# ARTICLE
## START

Failure to Launch: The Terrorist Watchlist

Erich Scherfen was an infantryman in the first Gulf War and then a National Guard helicopter pilot. In total, his career with the U.S. military covered thirteen years. After leaving the military with an honorable discharge, Scherfen became a pilot for the regional airline Colgan Air Inc. Despite his history of exemplary service, Scherfen discovered in 2008 that he was in danger of losing his job because his name appeared on the Department of Homeland Security’s (DHS) Terrorist Watchlist. Scherfen had no clue why his name was on the Watchlist, and discovered that there was no system for removing his name. As a result, Scherfen was forced to take the DHS to court in an ongoing bid to clear his name.
Unfortunately, Erich Scherfen’s story is not an unfamiliar one, especially to persons of Middle Eastern descent. Far too many American citizens find themselves on the Watchlist after being incorrectly labeled as terrorists or even victims of mistaken identity. People who are misidentified as terrorists cannot check-in to flights online or use the automated check-in booths. Instead, they must take extra time and have an agent at the ticket counter confirm that they are an average person and not a terrorist, and are also subject to repeated security searches.
On February 4th, 2009, the House of Representatives passed a bill allowing people wrongly placed on DHS’s Terrorist Watchlist to file an appeal to have their name removed. The bill, The Fair, Accurate, Secure and Timely (FAST) Redress Act of 2009, was introduced by Rep. Yvette Clarke (D-NY) on January 15, 2009. It passed through the House with a vote of 413 – 3. Since that time, the FAST Act has wallowed in legislative limbo.

## END

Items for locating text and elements
## START

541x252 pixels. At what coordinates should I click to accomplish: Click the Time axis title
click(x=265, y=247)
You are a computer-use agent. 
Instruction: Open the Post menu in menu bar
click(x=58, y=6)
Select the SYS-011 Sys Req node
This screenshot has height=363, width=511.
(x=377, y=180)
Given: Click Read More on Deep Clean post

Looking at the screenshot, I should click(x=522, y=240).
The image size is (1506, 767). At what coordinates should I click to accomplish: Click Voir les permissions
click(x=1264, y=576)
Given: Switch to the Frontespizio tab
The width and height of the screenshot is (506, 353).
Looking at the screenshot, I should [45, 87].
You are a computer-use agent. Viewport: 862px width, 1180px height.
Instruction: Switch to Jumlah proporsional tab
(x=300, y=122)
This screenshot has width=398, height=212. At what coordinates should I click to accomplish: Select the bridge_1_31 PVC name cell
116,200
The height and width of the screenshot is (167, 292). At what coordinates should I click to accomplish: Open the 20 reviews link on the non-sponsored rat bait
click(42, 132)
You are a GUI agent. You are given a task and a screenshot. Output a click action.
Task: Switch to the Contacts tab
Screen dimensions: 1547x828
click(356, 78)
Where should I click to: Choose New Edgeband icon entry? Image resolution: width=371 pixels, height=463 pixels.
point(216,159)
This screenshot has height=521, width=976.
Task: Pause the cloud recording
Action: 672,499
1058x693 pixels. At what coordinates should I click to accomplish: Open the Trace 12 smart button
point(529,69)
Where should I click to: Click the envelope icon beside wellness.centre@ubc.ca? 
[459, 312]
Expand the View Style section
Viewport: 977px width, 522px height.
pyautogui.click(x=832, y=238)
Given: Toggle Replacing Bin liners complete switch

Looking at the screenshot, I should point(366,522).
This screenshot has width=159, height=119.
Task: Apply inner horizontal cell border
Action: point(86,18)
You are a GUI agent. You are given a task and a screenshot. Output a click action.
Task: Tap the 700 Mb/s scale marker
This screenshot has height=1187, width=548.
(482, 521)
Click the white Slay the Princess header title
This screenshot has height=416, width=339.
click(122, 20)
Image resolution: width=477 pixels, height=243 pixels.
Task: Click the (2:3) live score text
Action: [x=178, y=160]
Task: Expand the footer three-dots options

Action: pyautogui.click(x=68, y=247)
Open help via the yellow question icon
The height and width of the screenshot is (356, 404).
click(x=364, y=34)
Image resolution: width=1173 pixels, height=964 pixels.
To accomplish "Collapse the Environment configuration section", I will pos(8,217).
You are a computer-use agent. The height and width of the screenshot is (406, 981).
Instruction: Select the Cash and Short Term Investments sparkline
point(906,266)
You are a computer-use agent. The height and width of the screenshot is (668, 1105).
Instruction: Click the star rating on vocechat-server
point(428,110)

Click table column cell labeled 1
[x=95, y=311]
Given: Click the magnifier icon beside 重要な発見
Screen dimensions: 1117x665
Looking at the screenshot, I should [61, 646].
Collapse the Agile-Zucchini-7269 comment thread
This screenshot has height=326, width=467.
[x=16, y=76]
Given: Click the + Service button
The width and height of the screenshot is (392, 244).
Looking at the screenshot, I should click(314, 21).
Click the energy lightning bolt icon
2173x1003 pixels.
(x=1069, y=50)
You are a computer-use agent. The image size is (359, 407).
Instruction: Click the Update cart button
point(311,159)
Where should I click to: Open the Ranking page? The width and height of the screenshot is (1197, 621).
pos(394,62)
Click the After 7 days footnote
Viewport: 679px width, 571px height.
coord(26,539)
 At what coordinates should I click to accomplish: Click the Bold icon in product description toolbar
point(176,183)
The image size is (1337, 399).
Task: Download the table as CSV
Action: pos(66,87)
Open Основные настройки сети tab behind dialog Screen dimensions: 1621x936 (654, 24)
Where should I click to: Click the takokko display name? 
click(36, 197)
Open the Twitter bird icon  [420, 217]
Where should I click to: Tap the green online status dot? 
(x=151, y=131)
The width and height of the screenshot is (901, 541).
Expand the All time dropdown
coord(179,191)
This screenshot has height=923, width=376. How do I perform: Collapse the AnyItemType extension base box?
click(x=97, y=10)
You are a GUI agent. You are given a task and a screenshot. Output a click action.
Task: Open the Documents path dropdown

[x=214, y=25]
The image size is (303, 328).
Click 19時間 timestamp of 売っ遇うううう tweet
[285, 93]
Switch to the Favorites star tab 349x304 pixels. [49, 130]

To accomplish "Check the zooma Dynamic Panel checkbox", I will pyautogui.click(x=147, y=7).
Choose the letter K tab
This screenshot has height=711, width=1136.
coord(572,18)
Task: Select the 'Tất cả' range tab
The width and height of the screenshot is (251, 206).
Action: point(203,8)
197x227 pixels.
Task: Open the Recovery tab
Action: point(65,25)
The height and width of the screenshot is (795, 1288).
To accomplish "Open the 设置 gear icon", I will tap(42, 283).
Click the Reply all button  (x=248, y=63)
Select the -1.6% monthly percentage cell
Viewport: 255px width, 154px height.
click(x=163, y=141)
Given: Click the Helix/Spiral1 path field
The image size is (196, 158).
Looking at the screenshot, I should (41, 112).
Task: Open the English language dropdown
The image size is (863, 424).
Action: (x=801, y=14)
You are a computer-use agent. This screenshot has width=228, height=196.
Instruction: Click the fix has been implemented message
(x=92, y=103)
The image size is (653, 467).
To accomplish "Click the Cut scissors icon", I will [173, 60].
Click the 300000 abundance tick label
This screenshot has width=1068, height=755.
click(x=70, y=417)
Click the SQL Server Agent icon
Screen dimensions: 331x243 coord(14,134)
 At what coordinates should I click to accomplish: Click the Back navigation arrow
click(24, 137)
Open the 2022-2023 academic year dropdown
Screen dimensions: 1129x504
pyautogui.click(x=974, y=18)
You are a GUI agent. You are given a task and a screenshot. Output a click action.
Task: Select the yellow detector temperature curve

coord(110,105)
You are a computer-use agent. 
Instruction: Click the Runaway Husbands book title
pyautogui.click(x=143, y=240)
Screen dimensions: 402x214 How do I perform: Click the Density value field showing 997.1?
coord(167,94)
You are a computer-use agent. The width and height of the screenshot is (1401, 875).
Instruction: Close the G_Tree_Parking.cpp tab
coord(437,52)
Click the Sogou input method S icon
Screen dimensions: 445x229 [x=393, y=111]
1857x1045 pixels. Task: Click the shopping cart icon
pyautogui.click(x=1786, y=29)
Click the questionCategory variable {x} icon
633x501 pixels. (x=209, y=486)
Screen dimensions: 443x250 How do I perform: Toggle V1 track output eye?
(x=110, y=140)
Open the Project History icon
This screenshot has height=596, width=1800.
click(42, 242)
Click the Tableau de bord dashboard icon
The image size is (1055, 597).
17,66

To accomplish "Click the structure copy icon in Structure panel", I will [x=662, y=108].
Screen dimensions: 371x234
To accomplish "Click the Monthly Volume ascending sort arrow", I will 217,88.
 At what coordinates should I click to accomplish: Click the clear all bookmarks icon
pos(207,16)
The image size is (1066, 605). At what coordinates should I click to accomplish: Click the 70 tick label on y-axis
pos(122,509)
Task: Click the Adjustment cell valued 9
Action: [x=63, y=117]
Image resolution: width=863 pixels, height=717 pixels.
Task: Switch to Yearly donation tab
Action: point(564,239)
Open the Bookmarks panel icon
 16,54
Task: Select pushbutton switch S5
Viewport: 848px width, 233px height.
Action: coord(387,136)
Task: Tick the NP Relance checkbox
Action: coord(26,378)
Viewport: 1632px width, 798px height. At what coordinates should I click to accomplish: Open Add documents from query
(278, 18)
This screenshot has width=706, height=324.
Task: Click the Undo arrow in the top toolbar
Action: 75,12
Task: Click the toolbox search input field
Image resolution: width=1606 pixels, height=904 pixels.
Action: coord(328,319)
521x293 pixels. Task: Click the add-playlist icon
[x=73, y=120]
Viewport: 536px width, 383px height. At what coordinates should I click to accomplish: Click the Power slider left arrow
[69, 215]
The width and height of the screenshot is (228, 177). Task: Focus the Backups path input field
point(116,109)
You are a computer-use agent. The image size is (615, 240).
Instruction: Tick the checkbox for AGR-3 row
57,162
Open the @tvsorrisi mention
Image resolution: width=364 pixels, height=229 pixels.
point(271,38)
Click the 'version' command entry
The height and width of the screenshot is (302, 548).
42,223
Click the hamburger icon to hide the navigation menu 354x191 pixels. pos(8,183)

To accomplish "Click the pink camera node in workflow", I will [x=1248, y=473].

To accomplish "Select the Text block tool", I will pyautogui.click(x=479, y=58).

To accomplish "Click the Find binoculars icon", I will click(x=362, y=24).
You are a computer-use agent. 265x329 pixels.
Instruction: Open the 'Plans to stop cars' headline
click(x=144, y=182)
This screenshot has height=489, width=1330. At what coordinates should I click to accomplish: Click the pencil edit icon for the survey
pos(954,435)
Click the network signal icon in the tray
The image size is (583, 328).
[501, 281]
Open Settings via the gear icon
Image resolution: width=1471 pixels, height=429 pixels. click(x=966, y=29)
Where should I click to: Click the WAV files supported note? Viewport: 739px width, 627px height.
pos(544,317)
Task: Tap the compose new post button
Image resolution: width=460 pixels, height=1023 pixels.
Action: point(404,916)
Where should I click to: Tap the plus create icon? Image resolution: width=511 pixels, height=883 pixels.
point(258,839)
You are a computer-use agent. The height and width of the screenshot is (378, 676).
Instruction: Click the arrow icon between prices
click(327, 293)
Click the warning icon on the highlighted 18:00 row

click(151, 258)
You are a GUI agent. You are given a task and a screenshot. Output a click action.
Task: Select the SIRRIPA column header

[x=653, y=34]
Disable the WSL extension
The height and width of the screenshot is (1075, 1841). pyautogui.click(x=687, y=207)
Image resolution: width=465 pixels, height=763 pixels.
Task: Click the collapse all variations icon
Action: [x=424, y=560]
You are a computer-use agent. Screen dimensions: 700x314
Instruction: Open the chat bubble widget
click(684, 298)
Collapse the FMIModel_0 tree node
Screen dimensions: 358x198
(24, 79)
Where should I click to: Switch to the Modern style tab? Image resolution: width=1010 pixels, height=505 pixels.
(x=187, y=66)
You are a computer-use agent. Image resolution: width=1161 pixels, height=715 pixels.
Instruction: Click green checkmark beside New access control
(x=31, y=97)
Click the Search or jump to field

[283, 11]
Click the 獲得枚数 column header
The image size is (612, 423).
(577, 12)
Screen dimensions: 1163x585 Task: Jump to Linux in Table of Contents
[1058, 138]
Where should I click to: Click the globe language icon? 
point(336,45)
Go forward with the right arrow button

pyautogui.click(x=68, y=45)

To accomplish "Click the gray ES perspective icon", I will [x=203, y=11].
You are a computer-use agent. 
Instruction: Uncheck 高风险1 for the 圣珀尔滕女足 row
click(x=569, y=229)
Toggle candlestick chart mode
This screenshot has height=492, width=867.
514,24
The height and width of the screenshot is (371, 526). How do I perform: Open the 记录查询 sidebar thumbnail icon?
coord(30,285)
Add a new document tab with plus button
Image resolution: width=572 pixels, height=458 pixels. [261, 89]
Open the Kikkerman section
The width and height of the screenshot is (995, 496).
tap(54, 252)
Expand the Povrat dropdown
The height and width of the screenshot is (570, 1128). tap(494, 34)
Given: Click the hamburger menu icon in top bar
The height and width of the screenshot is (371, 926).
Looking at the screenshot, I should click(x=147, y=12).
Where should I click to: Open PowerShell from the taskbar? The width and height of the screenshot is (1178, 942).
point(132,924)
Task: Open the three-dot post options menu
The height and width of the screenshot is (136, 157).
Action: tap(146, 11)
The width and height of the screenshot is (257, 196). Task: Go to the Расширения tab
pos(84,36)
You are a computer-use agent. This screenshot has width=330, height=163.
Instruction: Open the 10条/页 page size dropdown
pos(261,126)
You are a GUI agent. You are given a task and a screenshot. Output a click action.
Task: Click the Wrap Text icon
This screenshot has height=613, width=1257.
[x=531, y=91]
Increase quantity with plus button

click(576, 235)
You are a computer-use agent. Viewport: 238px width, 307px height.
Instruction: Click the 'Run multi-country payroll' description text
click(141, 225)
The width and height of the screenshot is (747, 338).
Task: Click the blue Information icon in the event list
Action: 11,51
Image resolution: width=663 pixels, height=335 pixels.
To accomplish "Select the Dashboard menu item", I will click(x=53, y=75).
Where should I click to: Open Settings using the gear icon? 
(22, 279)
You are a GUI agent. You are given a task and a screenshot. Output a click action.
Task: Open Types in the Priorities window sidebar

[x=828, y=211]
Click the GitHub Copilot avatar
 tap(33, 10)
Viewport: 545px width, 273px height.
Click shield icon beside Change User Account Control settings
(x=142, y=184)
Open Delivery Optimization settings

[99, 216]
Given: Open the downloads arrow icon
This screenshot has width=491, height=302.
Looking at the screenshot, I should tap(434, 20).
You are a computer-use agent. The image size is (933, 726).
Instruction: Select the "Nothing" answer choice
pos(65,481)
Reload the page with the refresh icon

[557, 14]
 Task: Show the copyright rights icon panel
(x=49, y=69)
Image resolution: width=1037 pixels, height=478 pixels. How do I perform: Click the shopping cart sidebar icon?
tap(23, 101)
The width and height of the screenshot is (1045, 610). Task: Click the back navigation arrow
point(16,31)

## END

# TO-DO LIST
**A.** In the article on the Terrorist Watchlist, what was the House vote on the FAST Redress Act of 2009?
**B.** Extend the article on the Terrorist Watchlist with further paragraphs that pick up after its final sentence.
The items have no connection to the article on the Terrorist Watchlist.

# SOLVED TASKS
**A.** It passed 413 to 3.

**B.**
The purpose of this bill is straightforward: allowing citizens incorrectly placed on the Watchlist to get their names off it. Appellants under the bill will have to prove conclusively that they do not represent a threat to the citizenry of the United States. These safeguards are included in order to ensure that only those citizens misidentified as terrorists are allowed to remove their names, while at the same time protecting the integrity and original intent of the Watchlist.
The Terrorist Watchlist was originally conceived to protect U.S. citizens from those people and groups that seek to do them harm. The Watchlist is now too unwieldy to be truly effective, though, since it already includes over 1.3 million names. If those citizens who are not a threat to the United States were allowed recourse to remove their names, then the list would be streamlined and, therefore, much more effective. The Watchlist is supposed to protect innocent Americans; not to wrongly persecute them.  As Rep. Clarke pointed out, “With so many different names on the list, it is not surprising that every single day, countless Americans are misidentified as terrorists.”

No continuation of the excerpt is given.